-- Instructions to follow --
Beginning with the first line below, please restate each line exactly, down to and including the line containing "Screenshot is 768x1644.".

(Pixel coordinate grounding data)
■ ■ ■

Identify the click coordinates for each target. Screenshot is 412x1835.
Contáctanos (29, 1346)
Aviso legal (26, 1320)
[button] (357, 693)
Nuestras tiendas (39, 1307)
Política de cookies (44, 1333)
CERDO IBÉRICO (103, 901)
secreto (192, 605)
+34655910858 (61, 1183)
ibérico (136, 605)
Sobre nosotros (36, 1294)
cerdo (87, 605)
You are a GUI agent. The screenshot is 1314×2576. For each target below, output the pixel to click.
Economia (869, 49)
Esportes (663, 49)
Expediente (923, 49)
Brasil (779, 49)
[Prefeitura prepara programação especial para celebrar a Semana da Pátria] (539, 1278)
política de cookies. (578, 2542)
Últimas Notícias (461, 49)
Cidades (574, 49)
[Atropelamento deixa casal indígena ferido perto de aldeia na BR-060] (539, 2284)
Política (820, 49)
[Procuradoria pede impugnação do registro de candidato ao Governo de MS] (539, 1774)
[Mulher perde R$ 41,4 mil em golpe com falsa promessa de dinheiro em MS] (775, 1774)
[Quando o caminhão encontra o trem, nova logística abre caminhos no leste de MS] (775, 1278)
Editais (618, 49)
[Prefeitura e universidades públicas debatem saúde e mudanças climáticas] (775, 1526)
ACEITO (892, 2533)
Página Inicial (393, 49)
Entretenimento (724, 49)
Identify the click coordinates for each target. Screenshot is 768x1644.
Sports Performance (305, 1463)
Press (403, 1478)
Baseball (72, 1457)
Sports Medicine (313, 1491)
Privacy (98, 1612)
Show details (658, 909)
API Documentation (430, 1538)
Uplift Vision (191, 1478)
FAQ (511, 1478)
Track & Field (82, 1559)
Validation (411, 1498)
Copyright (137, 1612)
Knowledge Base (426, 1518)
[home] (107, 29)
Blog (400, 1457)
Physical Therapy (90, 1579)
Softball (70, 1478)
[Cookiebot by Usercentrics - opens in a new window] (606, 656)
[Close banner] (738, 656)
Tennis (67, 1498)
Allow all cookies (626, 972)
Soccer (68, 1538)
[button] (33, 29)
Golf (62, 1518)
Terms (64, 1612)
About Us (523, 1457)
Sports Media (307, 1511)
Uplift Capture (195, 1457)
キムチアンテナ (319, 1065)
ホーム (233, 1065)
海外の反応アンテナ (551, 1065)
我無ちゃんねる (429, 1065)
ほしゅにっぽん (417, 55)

■ ■ ■

-- Result --
Identify the click coordinates for each target. Screenshot is 412x1835.
Contáctanos (29, 1346)
Aviso legal (26, 1320)
[button] (357, 693)
Nuestras tiendas (39, 1307)
Política de cookies (44, 1333)
CERDO IBÉRICO (103, 901)
secreto (192, 605)
+34655910858 (61, 1183)
ibérico (136, 605)
Sobre nosotros (36, 1294)
cerdo (87, 605)
You are a GUI agent. The screenshot is 1314×2576. For each target below, output the pixel to click.
Economia (869, 49)
Esportes (663, 49)
Expediente (923, 49)
Brasil (779, 49)
[Prefeitura prepara programação especial para celebrar a Semana da Pátria] (539, 1278)
política de cookies. (578, 2542)
Últimas Notícias (461, 49)
Cidades (574, 49)
[Atropelamento deixa casal indígena ferido perto de aldeia na BR-060] (539, 2284)
Política (820, 49)
[Procuradoria pede impugnação do registro de candidato ao Governo de MS] (539, 1774)
[Mulher perde R$ 41,4 mil em golpe com falsa promessa de dinheiro em MS] (775, 1774)
[Quando o caminhão encontra o trem, nova logística abre caminhos no leste de MS] (775, 1278)
Editais (618, 49)
[Prefeitura e universidades públicas debatem saúde e mudanças climáticas] (775, 1526)
ACEITO (892, 2533)
Página Inicial (393, 49)
Entretenimento (724, 49)
Identify the click coordinates for each target. Screenshot is 768x1644.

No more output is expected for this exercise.